> [Stated task] Rewrite the stretch of entries from the line containing "Read more (71, 1142)" through the last entry, swapping "Post a Comment" for "Leave a Comment" and leaving everything else unchanged.
↓
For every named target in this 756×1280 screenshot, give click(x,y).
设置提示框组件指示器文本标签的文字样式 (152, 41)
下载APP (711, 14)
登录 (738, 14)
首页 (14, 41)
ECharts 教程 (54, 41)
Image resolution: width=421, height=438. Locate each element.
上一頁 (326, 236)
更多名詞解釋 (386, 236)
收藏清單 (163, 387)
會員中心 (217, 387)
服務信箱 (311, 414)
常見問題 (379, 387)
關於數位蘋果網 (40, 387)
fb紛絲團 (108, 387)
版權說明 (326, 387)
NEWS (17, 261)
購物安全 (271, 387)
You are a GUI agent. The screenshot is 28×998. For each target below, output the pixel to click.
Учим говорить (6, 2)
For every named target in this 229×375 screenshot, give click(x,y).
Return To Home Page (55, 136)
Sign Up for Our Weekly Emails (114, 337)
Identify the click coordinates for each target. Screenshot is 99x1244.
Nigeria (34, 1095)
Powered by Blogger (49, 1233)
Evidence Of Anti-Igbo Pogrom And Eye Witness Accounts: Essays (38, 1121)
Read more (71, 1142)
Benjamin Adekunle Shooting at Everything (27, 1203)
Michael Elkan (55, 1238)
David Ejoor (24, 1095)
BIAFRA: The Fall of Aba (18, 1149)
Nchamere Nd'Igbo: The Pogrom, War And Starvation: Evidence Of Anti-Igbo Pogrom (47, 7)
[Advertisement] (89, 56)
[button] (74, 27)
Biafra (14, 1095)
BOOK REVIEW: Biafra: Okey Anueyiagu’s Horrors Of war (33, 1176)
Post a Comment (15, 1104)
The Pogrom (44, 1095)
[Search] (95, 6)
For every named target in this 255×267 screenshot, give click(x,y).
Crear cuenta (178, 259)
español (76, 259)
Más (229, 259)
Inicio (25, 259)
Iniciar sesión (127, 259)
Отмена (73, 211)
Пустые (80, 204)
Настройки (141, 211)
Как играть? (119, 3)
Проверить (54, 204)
↑
> [Output below]
Read more (71, 1142)
Benjamin Adekunle Shooting at Everything (27, 1203)
Michael Elkan (55, 1238)
David Ejoor (24, 1095)
BIAFRA: The Fall of Aba (18, 1149)
Nchamere Nd'Igbo: The Pogrom, War And Starvation: Evidence Of Anti-Igbo Pogrom (47, 7)
[Advertisement] (89, 56)
[button] (74, 27)
Biafra (14, 1095)
BOOK REVIEW: Biafra: Okey Anueyiagu’s Horrors Of war (33, 1176)
Leave a Comment (15, 1104)
The Pogrom (44, 1095)
[Search] (95, 6)
For every named target in this 255×267 screenshot, give click(x,y).
Crear cuenta (178, 259)
español (76, 259)
Más (229, 259)
Inicio (25, 259)
Iniciar sesión (127, 259)
Отмена (73, 211)
Пустые (80, 204)
Настройки (141, 211)
Как играть? (119, 3)
Проверить (54, 204)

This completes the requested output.